PROBLEM STATEMENT
Arrange every line of the material below as a Markdown table with the columns Row and Line, numbering the rows in order and omitting blank lines.

ENTRIES
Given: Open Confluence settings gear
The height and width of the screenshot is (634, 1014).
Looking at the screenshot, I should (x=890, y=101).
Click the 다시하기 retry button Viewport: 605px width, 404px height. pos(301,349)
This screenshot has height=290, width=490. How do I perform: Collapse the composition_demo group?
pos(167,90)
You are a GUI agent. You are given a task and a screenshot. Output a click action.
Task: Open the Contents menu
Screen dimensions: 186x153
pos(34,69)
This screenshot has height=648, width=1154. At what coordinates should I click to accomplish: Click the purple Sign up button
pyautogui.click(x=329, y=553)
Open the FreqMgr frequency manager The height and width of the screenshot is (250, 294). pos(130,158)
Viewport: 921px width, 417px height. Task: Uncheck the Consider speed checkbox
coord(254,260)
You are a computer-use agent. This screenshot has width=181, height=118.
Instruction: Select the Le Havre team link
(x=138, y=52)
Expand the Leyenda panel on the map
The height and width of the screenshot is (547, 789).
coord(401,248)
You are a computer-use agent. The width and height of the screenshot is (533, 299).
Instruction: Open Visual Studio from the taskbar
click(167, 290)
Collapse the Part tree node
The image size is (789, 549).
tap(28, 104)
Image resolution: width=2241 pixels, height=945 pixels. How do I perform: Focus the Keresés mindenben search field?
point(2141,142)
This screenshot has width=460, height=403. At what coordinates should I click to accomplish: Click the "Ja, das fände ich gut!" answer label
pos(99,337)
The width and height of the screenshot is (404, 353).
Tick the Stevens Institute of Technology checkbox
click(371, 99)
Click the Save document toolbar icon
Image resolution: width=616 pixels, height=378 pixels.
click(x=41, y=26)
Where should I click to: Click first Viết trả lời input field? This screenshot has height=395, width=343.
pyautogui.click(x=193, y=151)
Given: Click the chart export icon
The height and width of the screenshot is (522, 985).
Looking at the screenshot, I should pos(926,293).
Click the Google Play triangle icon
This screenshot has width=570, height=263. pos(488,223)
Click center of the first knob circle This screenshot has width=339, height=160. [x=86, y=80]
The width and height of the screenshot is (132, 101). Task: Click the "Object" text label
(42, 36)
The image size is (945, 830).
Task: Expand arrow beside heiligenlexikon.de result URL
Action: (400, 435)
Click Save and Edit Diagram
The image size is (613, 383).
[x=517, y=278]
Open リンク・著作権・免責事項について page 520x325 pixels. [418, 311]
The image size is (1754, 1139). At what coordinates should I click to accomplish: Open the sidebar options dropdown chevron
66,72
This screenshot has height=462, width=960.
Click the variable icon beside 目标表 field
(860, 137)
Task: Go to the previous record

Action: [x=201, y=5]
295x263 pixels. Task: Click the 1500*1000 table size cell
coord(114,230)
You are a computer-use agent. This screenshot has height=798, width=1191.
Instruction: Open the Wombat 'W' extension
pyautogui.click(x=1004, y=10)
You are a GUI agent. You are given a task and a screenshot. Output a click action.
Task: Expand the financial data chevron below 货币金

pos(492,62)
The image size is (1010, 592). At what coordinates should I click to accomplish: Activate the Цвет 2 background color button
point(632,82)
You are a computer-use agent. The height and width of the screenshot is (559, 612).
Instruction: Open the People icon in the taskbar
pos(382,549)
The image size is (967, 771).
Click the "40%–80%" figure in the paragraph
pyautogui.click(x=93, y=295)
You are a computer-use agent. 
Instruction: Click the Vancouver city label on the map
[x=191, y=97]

EXPECTED OUTPUT
| Row | Line |
|---|---|
| 1 | Given: Open Confluence settings gear |
| 2 | The height and width of the screenshot is (634, 1014). |
| 3 | Looking at the screenshot, I should (x=890, y=101). |
| 4 | Click the 다시하기 retry button Viewport: 605px width, 404px height. pos(301,349) |
| 5 | This screenshot has height=290, width=490. How do I perform: Collapse the composition_demo group? |
| 6 | pos(167,90) |
| 7 | You are a GUI agent. You are given a task and a screenshot. Output a click action. |
| 8 | Task: Open the Contents menu |
| 9 | Screen dimensions: 186x153 |
| 10 | pos(34,69) |
| 11 | This screenshot has height=648, width=1154. At what coordinates should I click to accomplish: Click the purple Sign up button |
| 12 | pyautogui.click(x=329, y=553) |
| 13 | Open the FreqMgr frequency manager The height and width of the screenshot is (250, 294). pos(130,158) |
| 14 | Viewport: 921px width, 417px height. Task: Uncheck the Consider speed checkbox |
| 15 | coord(254,260) |
| 16 | You are a computer-use agent. This screenshot has width=181, height=118. |
| 17 | Instruction: Select the Le Havre team link |
| 18 | (x=138, y=52) |
| 19 | Expand the Leyenda panel on the map |
| 20 | The height and width of the screenshot is (547, 789). |
| 21 | coord(401,248) |
| 22 | You are a computer-use agent. The width and height of the screenshot is (533, 299). |
| 23 | Instruction: Open Visual Studio from the taskbar |
| 24 | click(167, 290) |
| 25 | Collapse the Part tree node |
| 26 | The image size is (789, 549). |
| 27 | tap(28, 104) |
| 28 | Image resolution: width=2241 pixels, height=945 pixels. How do I perform: Focus the Keresés mindenben search field? |
| 29 | point(2141,142) |
| 30 | This screenshot has width=460, height=403. At what coordinates should I click to accomplish: Click the "Ja, das fände ich gut!" answer label |
| 31 | pos(99,337) |
| 32 | The width and height of the screenshot is (404, 353). |
| 33 | Tick the Stevens Institute of Technology checkbox |
| 34 | click(371, 99) |
| 35 | Click the Save document toolbar icon |
| 36 | Image resolution: width=616 pixels, height=378 pixels. |
| 37 | click(x=41, y=26) |
| 38 | Where should I click to: Click first Viết trả lời input field? This screenshot has height=395, width=343. |
| 39 | pyautogui.click(x=193, y=151) |
| 40 | Given: Click the chart export icon |
| 41 | The height and width of the screenshot is (522, 985). |
| 42 | Looking at the screenshot, I should pos(926,293). |
| 43 | Click the Google Play triangle icon |
| 44 | This screenshot has width=570, height=263. pos(488,223) |
| 45 | Click center of the first knob circle This screenshot has width=339, height=160. [x=86, y=80] |
| 46 | The width and height of the screenshot is (132, 101). Task: Click the "Object" text label |
| 47 | (42, 36) |
| 48 | The image size is (945, 830). |
| 49 | Task: Expand arrow beside heiligenlexikon.de result URL |
| 50 | Action: (400, 435) |
| 51 | Click Save and Edit Diagram |
| 52 | The image size is (613, 383). |
| 53 | [x=517, y=278] |
| 54 | Open リンク・著作権・免責事項について page 520x325 pixels. [418, 311] |
| 55 | The image size is (1754, 1139). At what coordinates should I click to accomplish: Open the sidebar options dropdown chevron |
| 56 | 66,72 |
| 57 | This screenshot has height=462, width=960. |
| 58 | Click the variable icon beside 目标表 field |
| 59 | (860, 137) |
| 60 | Task: Go to the previous record |
| 61 | Action: [x=201, y=5] |
| 62 | 295x263 pixels. Task: Click the 1500*1000 table size cell |
| 63 | coord(114,230) |
| 64 | You are a computer-use agent. This screenshot has height=798, width=1191. |
| 65 | Instruction: Open the Wombat 'W' extension |
| 66 | pyautogui.click(x=1004, y=10) |
| 67 | You are a GUI agent. You are given a task and a screenshot. Output a click action. |
| 68 | Task: Expand the financial data chevron below 货币金 |
| 69 | pos(492,62) |
| 70 | The image size is (1010, 592). At what coordinates should I click to accomplish: Activate the Цвет 2 background color button |
| 71 | point(632,82) |
| 72 | You are a computer-use agent. The height and width of the screenshot is (559, 612). |
| 73 | Instruction: Open the People icon in the taskbar |
| 74 | pos(382,549) |
| 75 | The image size is (967, 771). |
| 76 | Click the "40%–80%" figure in the paragraph |
| 77 | pyautogui.click(x=93, y=295) |
| 78 | You are a computer-use agent.  |
| 79 | Instruction: Click the Vancouver city label on the map |
| 80 | [x=191, y=97] |